Asemics Is about ( )-Placed Meaning:
Asemic writing is a sub-category of asemics, but AI and AI writing are also sub-categories of asemics.
Asemic writing promotes an understanding of writing as, largely, something other than writing.
AI promotes an understanding of intelligence as something other than intelligence based on understanding See Intelligence without Understanding.
Asemic writing is about the displacement of writing onto art. It often takes the patterns within writing and presents them as art.
AI is a tool that displaces understanding; AI is also a tool to locate meaning within certain groupings without recourse to understanding the particulars, the groupings, the relationships, or anything at all. Indeed, AI assimilates patterns that allow it to simulate an understanding of those patterns.
Asemic writing does not need to preserve understanding within the bounds of writing as its meaning is often beyond writing, in art.
AI writing promotes understanding without recourse to understanding, but to high-percentage patterns.
Asemic writing and AI writing are much the same in terms of patterning and in the use of patterns.
But what is also common to asemic writing, AI, and AI writing is the ()-placement of understanding, i.e., asemic writing, AI, and AI writing often displace meaning onto a non-immediate context. This non-immediate context is the displacement that asemics puts into play.
Asemics in Play:
AI:
- Stable Diffusion & LoRA Models: Stable Diffusion is a favorite for asemic art because of its high customizability and open-source nature [1, 2]. Artists use LoRA (Low-Rank Adaptation) models to fine-tune the AI on specific datasets, such as 18th-century manuscripts or abstract calligraphy, to produce unique "textish" scripts [1].
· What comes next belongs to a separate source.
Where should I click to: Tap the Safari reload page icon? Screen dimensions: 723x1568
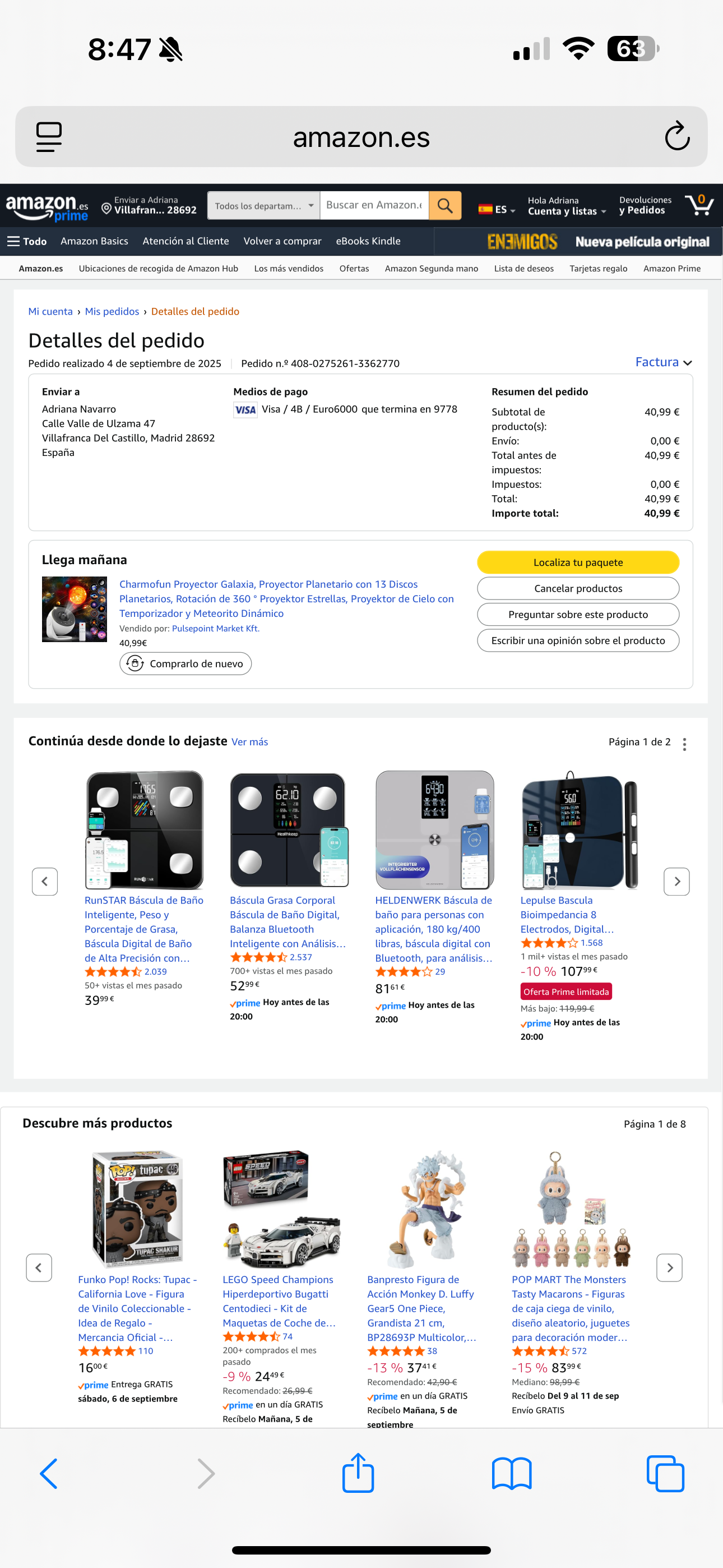tap(676, 136)

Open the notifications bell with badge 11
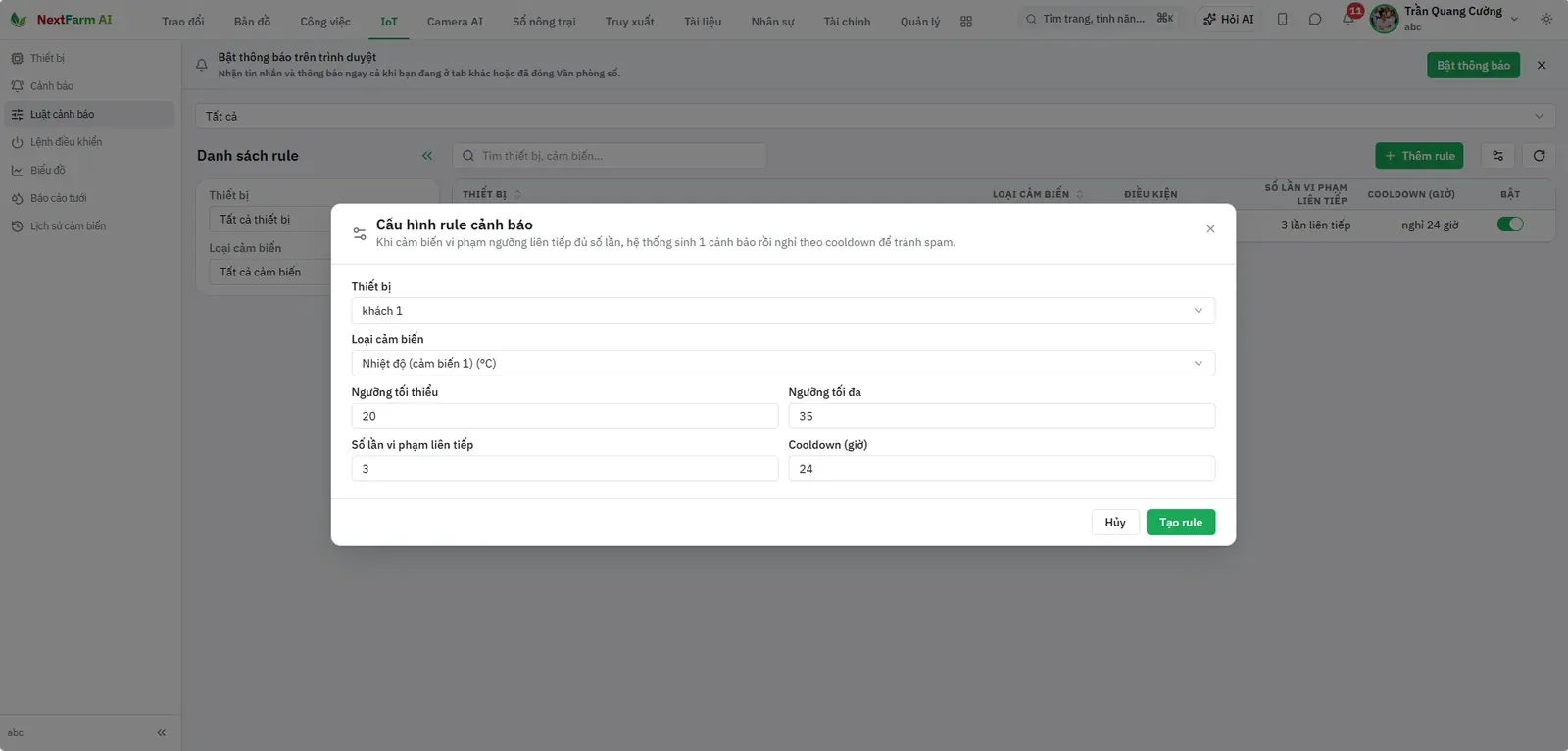1348,19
- Midjourney: Known for its artistic stylization by default, Midjourney excels at creating evocative, moody compositions [1, 2]. While it often prioritizes aesthetics over strict text accuracy, artists use its "vibe" to generate surreal landscapes integrated with abstract symbols [1].
- GANs (Generative Adversarial Networks): Tools like StyleGAN allow artists to train the AI on their own previous artworks [1, 2]. By feeding the algorithm thousands of images of hand-drawn marks, the artist "teaches" it a specific aesthetic, and the AI then generates new, original variations [1, 2].
- Specialized "Gibberish" Tools: Simple programs like the Gibberish Generator allow users to mimic handwriting styles using basic settings to create "wordless" scripts [1].
- Iterative Prompting: Artists often use prompts that emphasize abstract textures or "unreadable ancient manuscripts" to force the AI into generating symbols rather than legible words [1, 2].
- In-painting and Latent Editing: In Stable Diffusion, artists can use inpainting to "wipe" a specific area and tell the AI to fill it with "abstract calligraphic noise," effectively curating where the hallucinations occur [1, 2].
- Cross-Genre Fusion: By prompting for a mix of "Western oil painting" and "Eastern ink wash," artists can trigger the AI to blend visual languages into entirely new, non-signifying hybrid styles [1].
- Low Guidance (CFG Scale): Lowering the Classifier-Free Guidance (CFG) scale in tools like Stable Diffusion allows the AI more "creative freedom," often leading to more surreal, hallucinatory outputs that depart from literal instructions [1, 2].